In our study, 16–44% of the cases showed any PD-L1 positivity, with SP263 exhibiting the highest number of positive cases and SP142 the lowest (though lymphocytes were not evaluated), in line with the German harmonization study.22 More positive cases can probably be expected from evaluations on whole slides of resected tumors, but the number of positive cases seen here is lower than those in the published clinical trials, with 61–72% positive cases with evaluation mainly on biopsies.4, 9, 25 The cause of this obvious difference is unclear. However, our results are in line with our clinical experience, with 40% positive cases of more than 100 unselective clinically tested lung adenocarcinomas at the Department of Pathology in Lund (28-8 Abcam on a Ventana Benchmark Ultra using ≥1% as cutoff).

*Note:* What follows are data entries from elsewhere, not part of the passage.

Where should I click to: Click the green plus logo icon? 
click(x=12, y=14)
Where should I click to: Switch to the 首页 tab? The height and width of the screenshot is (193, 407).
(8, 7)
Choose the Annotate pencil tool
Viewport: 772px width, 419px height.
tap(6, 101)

Interestingly, the PD-L1 mRNA levels correlated with the immunohistochemistry scores for all assays. Although the overlap was not perfect, there was not a single distinct outlier showing strong mRNA levels but low PD-L1 protein levels or vice versa. This indicates that mRNA levels have also a potential as predictive biomarkers for PD-L1 immunotherapy. It would be possible to integrate PD-L1 mRNA levels in the newly developed multiplex gene expression assays applicable on small formalin-fixed paraffin-embedded tissue biopsies. For example, the NanoString technique is already today used to identify fusion genes in lung cancer samples and the PD-L1 assessment could be easily and cost-effectively included in this analysis. However, it is known that lung cancer not expressing PD-L1 (<1% positive cells) may respond to anti-PD-1 therapy,25 and correlation to benefit of treatment (not assessed in the present study) also needs to be evaluated for mRNA.

In conclusion, our study confirmed the overall good concordance between the PD-L1 assays including clone 28-8, 22C3, and SP263, indicating that one of these tests may presently be sufficient as basis for treatment decision for nivolumab, pembrolizumab and durvalumab. The improvement of interrater agreement remains an important challenge, and the ≥1% cutoff for a positive test seems to be the most problematic issue. This may hopefully be overcome by factors such as better training, longer assay experience and/or cutoff optimization.